# Excerto do texto
Já contei esta história que não posso confirmar, mas de que gosto imenso mesmo que seja falsa (e, como diz Amparo em tudo sobre mi madre "porque una es más auténtica cuanto más se parece a lo que ha soñado de sí misma").

Em pleno PREC, quando toda a gente era revolucionária e anti-capitalista, Ângelo Correia discursava num comício do PPD, em Aveiro, malhando forte e feio nos intermediários por causa do aumento do custo de vida. Porque os intermediários assim, porque os intermediários assado ia ele discursando até que alguém do partido local lhe põe um papel à frente "a sala está cheia de comerciantes". Ângelo Correia não pára nem dois segundos e continua o discurso: "isto é o que dizem os comunistas dos comerciantes, nós não, nós isto e aquilo, etc."

Serve-me esta história para ilustrar como o ódio popular ao intermediário, a crença generalizada de que o comerciante engana os seus clientes (e raramente há um Arquimedes à mão para encontrar a melhor maneira de verificar se a coroa é mesmo de ouro ou não), é antiga e generalizada.

Mas o ódio de estimação que grande parte da esquerda portuguesa dedica ao Pingo Doce é uma coisa um bocado diferente, está um nível acima desta ideia de que os comerciantes são todos ladrões.

# Tarefas a realizar
A: Indique se cada afirmação está de acordo com o excerto, respondendo sim ou não e citando as palavras do excerto que o decidem: (i) Ângelo Correia discursava num comício do PPD em Aveiro; (ii) o autor confirmou a veracidade da história; (iii) ao receber o papel, Ângelo Correia interrompeu o discurso.
B: Segundo o excerto, com que finalidade o autor conta a história do comício de Ângelo Correia? Responda em uma a três frases.

# Listagem fornecida

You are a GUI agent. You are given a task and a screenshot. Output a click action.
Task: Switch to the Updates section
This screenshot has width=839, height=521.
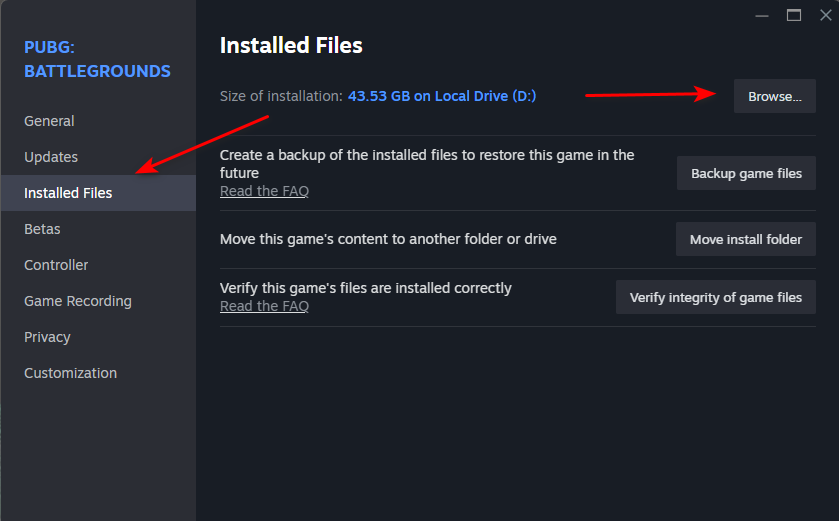pos(51,157)
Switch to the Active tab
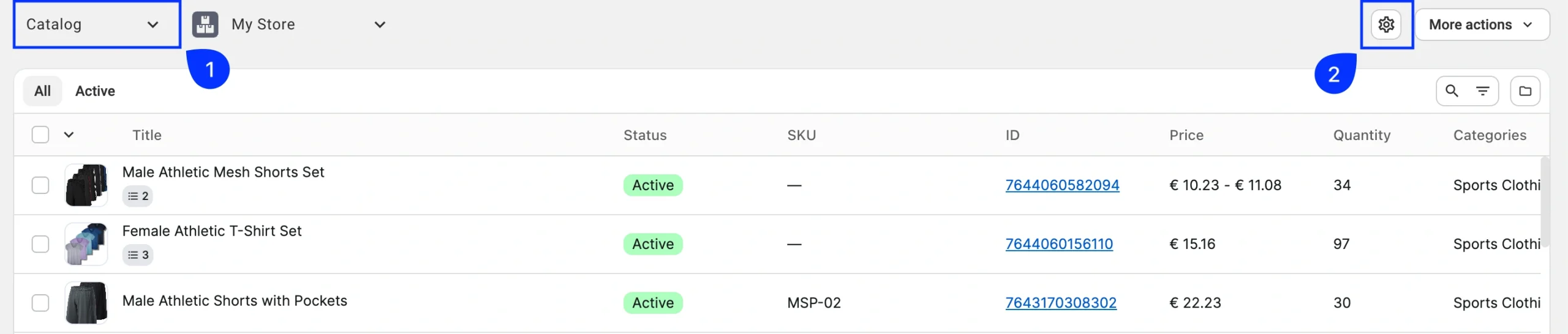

# Respostas por ordem
A:
(i) Sim: "Ângelo Correia discursava num comício do PPD, em Aveiro".
(ii) Não: "Já contei esta história que não posso confirmar".
(iii) Não: "Ângelo Correia não pára nem dois segundos e continua o discurso".

B: O autor usa a história para ilustrar que o ódio popular ao intermediário é antigo e generalizado. Esse ódio assenta na crença de que o comerciante engana os seus clientes.